Copyright © 2015 Amit Shekhar Bongir
This is a simple and fun to run script, where stats imply a tweeter's 3 most :
- Retweeted tweets
- Frequently used hashtags
- Frequently used tweet words
You can also use this script as a module for getting a tweeter's data. See Use as a module below.
This script is compatible with Python 3.4 or higher. It imports 5 modules : tweepy, json, os, stat, re; 4 of which are a part of the Python Library except tweepy, which you may need to install. For Linux based systems type the command:
sudo apt-get install python-tweepy
The script makes use of Twitter's REST API using tweepy to fetch tweeter data. You need to authorize this script as an app in your twitter account to get 4 important things:
- Access token
- Access token secret
- Consumer key
- Consumer key secret
which you will fill in the necessary places in main in tweeter_stats.py. This site will easily show you the steps to get them. When step 5 is reached, you may fill the application details as follows :
Name : Tweeter Stats
Description : Collects some interesting stats of a twitter user
Website : https://github.com/amitbongir/Tweeter-Stats
Ensure that the computer is connected to the Internet. Then run the script with :
python3 tweeter_stats.py
In case you are receiving error, please check that you have entered valid username. If yes then check whether you have filled the above 4 tokens/keys properly at the correct places. And check if the Internet connection is established properly. Still the errors popup, then they are actually valid provided a stable version of tweepy is installed.

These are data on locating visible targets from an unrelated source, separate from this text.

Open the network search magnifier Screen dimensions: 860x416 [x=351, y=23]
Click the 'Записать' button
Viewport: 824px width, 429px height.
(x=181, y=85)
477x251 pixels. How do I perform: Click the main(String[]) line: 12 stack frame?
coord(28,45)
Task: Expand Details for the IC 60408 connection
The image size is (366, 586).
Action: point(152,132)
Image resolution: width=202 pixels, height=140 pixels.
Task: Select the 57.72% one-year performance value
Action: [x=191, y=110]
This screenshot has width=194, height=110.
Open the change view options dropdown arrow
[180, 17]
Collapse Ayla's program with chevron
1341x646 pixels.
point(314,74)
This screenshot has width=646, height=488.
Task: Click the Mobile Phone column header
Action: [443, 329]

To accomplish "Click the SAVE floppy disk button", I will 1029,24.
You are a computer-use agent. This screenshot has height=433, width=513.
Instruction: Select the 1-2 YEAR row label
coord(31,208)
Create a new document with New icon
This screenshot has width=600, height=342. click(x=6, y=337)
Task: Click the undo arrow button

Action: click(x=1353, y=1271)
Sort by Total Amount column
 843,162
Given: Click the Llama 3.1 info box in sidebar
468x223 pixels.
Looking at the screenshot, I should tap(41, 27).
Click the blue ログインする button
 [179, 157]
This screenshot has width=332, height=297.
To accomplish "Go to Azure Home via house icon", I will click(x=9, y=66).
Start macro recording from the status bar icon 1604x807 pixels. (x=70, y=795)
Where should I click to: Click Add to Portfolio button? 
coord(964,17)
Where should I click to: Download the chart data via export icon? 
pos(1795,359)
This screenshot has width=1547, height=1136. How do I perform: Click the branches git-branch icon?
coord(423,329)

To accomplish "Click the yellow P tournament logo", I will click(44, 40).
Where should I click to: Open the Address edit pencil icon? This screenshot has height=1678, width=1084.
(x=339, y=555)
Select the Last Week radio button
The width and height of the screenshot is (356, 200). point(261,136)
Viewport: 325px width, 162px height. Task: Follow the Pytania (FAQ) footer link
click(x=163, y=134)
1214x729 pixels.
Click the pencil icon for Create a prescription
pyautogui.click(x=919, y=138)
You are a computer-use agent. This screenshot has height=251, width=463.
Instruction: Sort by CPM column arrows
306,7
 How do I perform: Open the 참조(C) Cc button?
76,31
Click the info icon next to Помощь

You can use this script as a module tweeter_stats and use the TweeterUser class defined in it. You can get all the data collected by its objects by calling getData() function defined in it. It returns a Python dict (Refer the file "keys" for the dict's keys.) The data of all users collected through the objects are all saved in JSON format files in Tweeters_Data directory (created after atleast one tweeter's data is collected) in read-only format. The files are named in the form of username_stats.json.
You can give the username of the tweeter dynamically at runtime or statically as argument to the constructor of the TweeterUser class. (See commented lines in main in tweeter_stats.py for the static arguments)
By default, the script considers only tweets made by the tweeter but not the ones he/she retweeted. By static arguments as discussed above, you can make the script consider the tweets retweeted by the tweeter also.
- For a tweeter whose data was not previously collected, all his/her tweets are fetched.
- For a tweeter whose data was previously collected, only the tweets that were posted after the previous collected tweets are collected, say n tweets. If n is less than 200, then (200 - n) of the most recent of the previous collected tweets are collected once again. This methodology ensures that we :
- fetch the latest tweets with their current retweet count.
- save unnecessary downloading and time.
This program is free software; you can redistribute it and/or modify it under the terms of the GNU General Public License as published by the Free Software Foundation; either version 3 of the License, or (at your option) any later version.
This program is distributed in the hope that it will be useful, but WITHOUT ANY WARRANTY; without even the implied warranty of MERCHANTABILITY or FITNESS FOR A PARTICULAR PURPOSE. See the GNU General Public License for more details.